While you’ve got data consumers, who will be everyone to Bill’s point, they need to be able to consume that data or make business decisions based on that data. Just as a sales person needs to understand the financing of their product, just as a finance person needs to understand the tempo of marketing campaigns, so they can fund them and get the ROI on them. Everyone is going to need to understand, “How do I use data in my role,” and pull that data from the providers within their business. Maybe that’s a “chief data officer” or a “chief data department,” maybe it’s not. But I think everyone is going to have to consume but not everyone will provide. 

J. Maguire:

Well, but of course, if you are a data consumer, by necessity you would have to be a data analyst, because you’ve got to understand what that data means and how to analyze it. True or false? 

A. Mann:
Yes and no. Historically we would have said that you need to be an IT person to use information technologies. And we went through consumerization of IT. And now it’s more the case that there is more computing power out in the hands of our employees, then there is in our data center.

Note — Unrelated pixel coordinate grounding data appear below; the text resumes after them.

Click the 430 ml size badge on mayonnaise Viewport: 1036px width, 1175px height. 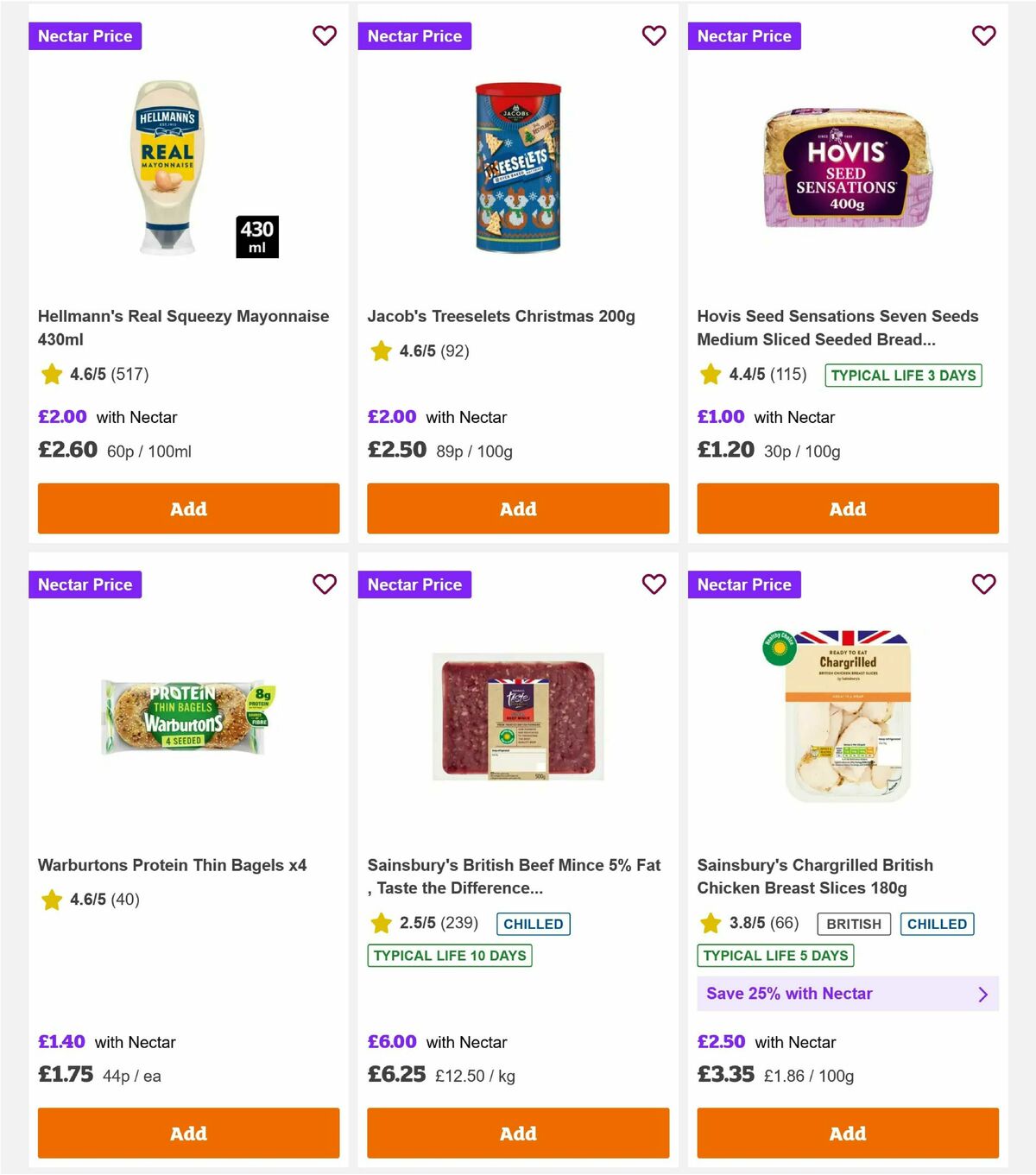point(256,237)
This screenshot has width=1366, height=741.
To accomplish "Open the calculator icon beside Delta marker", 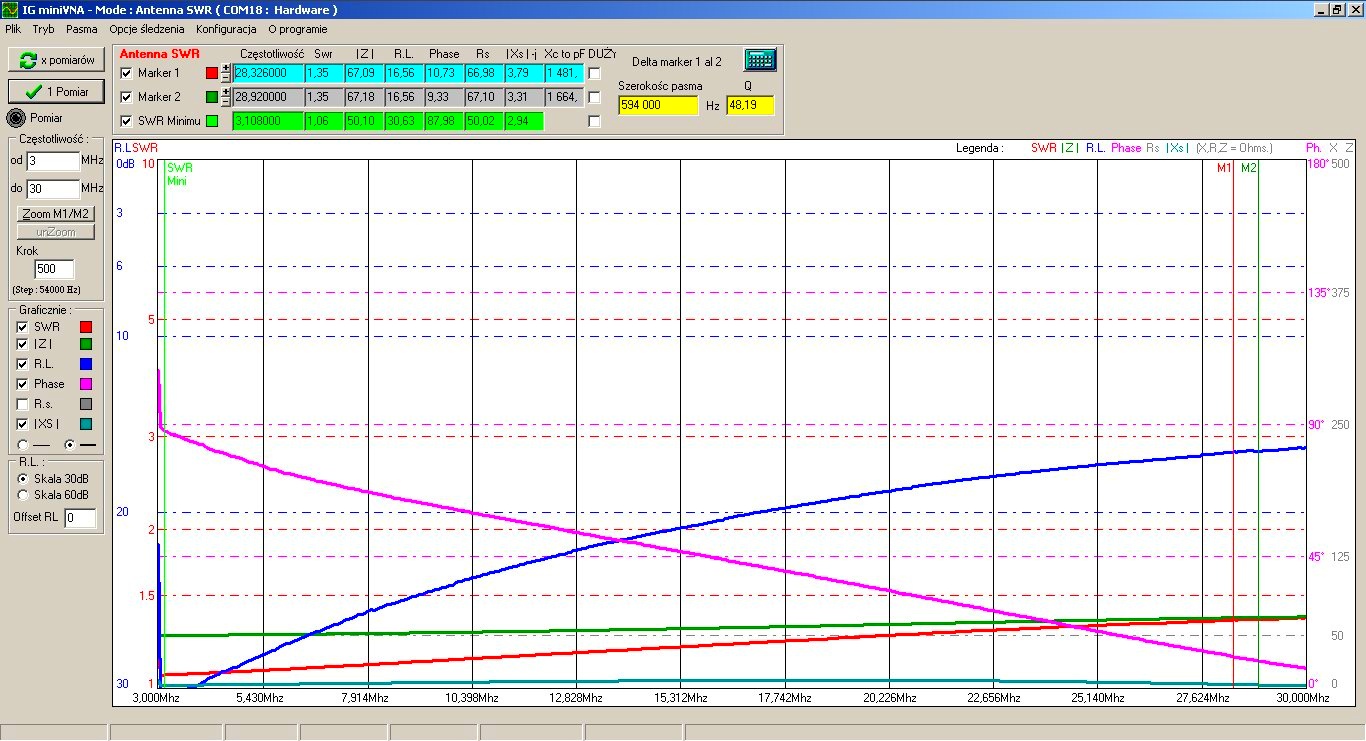I will (x=760, y=60).
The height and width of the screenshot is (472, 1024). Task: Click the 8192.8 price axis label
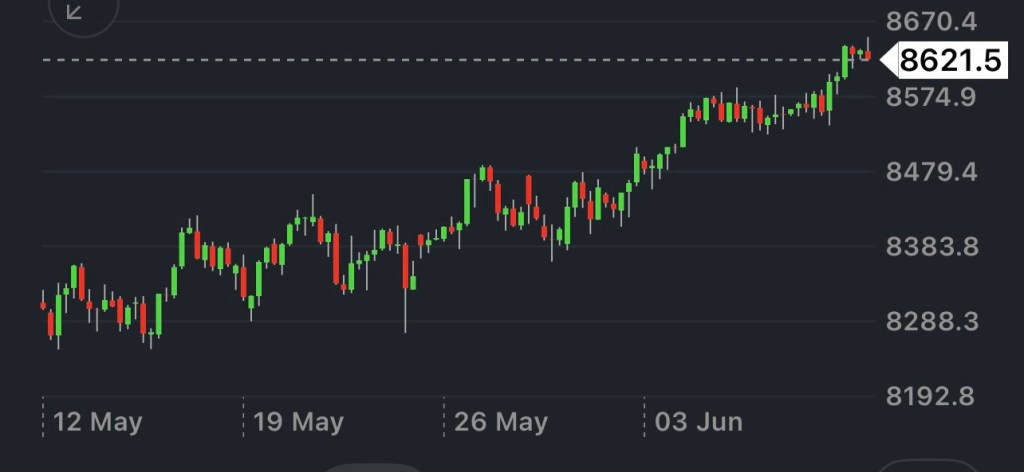tap(931, 396)
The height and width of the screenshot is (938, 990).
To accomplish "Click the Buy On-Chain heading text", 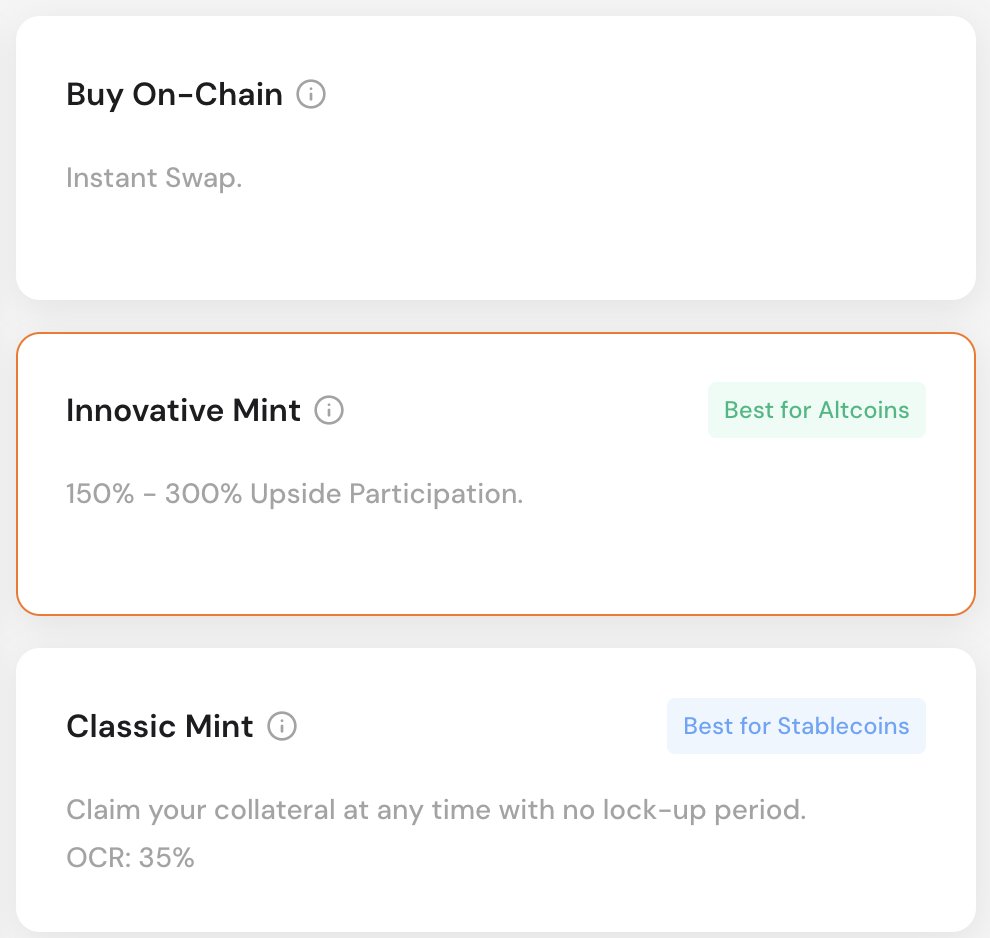I will click(x=174, y=95).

Now we may not even have a data center. I think that, yes there will need to be data analytics professionals, but the process of doing data analytics is going to get so much easier. It’s going to be like an iPhone in our hand, as opposed to the I.T. department obvious to you.

B. Schmarzo:
I love that phrase, “The consumerization of analytics.” I love that. I think that’s a really powerful concept. Think about how relevant the iPhone is. We no longer call an operator to make phone calls. It used to be a point and time in day when if you had to make a phone call, you’d call an operator and they’d plug things in. The consumerization of communications. Now I think you’re spot on. It’s the consumerization of analytics, I love that. I love that. 

J. Maguire:
I hear a blog post coming. 

B. Schmarzo:
Amen, I’m working on it right now! 

J. Maguire:
I thank the two of you for your expertise. Thank you very much! 

B. Schmarzo:
This was great. Andi, great to meet you, I love how you think.

A. Mann:
Thank you, Bill! Always great to meet a fellow traveler in the area of analytics. Really enjoyed the conversation, James, thanks so much for having us both.